Request
Copy word for word the lines of the items from the one holding "EDUCATION (204, 367)" through the end of the items, with both ends included.

·····

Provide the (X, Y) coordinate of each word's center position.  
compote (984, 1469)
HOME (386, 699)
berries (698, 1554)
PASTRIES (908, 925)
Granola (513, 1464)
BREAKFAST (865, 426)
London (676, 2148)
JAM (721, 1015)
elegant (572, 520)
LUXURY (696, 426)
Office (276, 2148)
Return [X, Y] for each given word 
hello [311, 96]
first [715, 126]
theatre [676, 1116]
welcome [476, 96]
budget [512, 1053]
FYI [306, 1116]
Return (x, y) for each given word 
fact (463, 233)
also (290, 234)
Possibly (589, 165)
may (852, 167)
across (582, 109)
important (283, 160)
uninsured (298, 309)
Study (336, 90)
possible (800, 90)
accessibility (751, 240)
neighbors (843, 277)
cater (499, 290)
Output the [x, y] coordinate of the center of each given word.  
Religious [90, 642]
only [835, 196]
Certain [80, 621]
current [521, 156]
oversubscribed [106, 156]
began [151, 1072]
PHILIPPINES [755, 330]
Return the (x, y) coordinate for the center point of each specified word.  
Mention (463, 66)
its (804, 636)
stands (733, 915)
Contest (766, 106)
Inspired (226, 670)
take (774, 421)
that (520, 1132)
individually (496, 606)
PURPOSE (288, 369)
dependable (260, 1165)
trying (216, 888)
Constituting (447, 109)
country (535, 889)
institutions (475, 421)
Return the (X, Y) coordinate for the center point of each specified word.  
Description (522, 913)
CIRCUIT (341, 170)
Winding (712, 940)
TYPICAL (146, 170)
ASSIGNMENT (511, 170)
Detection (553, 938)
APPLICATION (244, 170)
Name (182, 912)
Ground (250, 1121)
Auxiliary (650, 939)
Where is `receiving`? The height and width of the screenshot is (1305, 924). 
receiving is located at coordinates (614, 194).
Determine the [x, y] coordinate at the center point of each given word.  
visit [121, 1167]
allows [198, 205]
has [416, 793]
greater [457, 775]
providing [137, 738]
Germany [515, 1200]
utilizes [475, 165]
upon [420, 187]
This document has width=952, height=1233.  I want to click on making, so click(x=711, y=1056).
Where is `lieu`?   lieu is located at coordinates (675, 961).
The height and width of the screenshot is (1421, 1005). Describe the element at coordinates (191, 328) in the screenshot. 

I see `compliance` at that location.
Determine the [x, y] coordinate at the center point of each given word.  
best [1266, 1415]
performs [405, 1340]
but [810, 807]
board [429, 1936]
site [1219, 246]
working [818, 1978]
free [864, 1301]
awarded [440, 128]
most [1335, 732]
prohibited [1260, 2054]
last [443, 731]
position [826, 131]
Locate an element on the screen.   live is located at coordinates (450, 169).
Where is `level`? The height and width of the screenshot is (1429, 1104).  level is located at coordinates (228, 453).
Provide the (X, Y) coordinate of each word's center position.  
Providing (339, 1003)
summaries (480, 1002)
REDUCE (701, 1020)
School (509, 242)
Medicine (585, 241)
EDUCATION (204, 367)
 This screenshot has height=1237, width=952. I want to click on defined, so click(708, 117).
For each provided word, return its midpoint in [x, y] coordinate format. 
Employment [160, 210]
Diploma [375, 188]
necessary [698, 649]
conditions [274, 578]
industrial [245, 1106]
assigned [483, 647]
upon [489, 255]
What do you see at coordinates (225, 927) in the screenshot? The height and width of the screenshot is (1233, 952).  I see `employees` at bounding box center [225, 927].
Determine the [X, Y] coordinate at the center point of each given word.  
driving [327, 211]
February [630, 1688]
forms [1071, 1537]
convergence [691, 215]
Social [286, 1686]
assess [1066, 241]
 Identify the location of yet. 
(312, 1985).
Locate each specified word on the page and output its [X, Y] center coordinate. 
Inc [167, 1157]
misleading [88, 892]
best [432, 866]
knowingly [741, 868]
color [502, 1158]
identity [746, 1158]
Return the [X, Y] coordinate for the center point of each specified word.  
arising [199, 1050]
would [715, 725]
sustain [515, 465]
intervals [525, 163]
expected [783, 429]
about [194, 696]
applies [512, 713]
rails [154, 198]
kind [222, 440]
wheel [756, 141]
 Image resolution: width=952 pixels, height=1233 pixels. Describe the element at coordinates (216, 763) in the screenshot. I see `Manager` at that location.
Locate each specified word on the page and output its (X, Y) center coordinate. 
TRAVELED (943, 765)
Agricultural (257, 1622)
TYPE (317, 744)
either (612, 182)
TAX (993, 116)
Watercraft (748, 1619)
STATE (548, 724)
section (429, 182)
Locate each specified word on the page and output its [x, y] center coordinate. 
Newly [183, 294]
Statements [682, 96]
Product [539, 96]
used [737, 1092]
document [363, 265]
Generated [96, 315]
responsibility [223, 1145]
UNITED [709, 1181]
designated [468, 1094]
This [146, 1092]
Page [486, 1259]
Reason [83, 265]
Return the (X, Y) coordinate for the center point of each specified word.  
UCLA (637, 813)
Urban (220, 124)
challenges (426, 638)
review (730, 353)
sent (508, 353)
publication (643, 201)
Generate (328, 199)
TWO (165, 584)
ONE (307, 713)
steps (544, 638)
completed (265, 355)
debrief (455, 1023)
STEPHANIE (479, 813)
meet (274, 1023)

·····

Expected output
EDUCATION (204, 367)
 This screenshot has height=1237, width=952. I want to click on defined, so click(708, 117).
For each provided word, return its midpoint in [x, y] coordinate format. 
Employment [160, 210]
Diploma [375, 188]
necessary [698, 649]
conditions [274, 578]
industrial [245, 1106]
assigned [483, 647]
upon [489, 255]
What do you see at coordinates (225, 927) in the screenshot? The height and width of the screenshot is (1233, 952).  I see `employees` at bounding box center [225, 927].
Determine the [X, Y] coordinate at the center point of each given word.  
driving [327, 211]
February [630, 1688]
forms [1071, 1537]
convergence [691, 215]
Social [286, 1686]
assess [1066, 241]
 Identify the location of yet. 
(312, 1985).
Locate each specified word on the page and output its [X, Y] center coordinate. 
Inc [167, 1157]
misleading [88, 892]
best [432, 866]
knowingly [741, 868]
color [502, 1158]
identity [746, 1158]
Return the [X, Y] coordinate for the center point of each specified word.  
arising [199, 1050]
would [715, 725]
sustain [515, 465]
intervals [525, 163]
expected [783, 429]
about [194, 696]
applies [512, 713]
rails [154, 198]
kind [222, 440]
wheel [756, 141]
 Image resolution: width=952 pixels, height=1233 pixels. Describe the element at coordinates (216, 763) in the screenshot. I see `Manager` at that location.
Locate each specified word on the page and output its (X, Y) center coordinate. 
TRAVELED (943, 765)
Agricultural (257, 1622)
TYPE (317, 744)
either (612, 182)
TAX (993, 116)
Watercraft (748, 1619)
STATE (548, 724)
section (429, 182)
Locate each specified word on the page and output its [x, y] center coordinate. 
Newly [183, 294]
Statements [682, 96]
Product [539, 96]
used [737, 1092]
document [363, 265]
Generated [96, 315]
responsibility [223, 1145]
UNITED [709, 1181]
designated [468, 1094]
This [146, 1092]
Page [486, 1259]
Reason [83, 265]
Return the (X, Y) coordinate for the center point of each specified word.  
UCLA (637, 813)
Urban (220, 124)
challenges (426, 638)
review (730, 353)
sent (508, 353)
publication (643, 201)
Generate (328, 199)
TWO (165, 584)
ONE (307, 713)
steps (544, 638)
completed (265, 355)
debrief (455, 1023)
STEPHANIE (479, 813)
meet (274, 1023)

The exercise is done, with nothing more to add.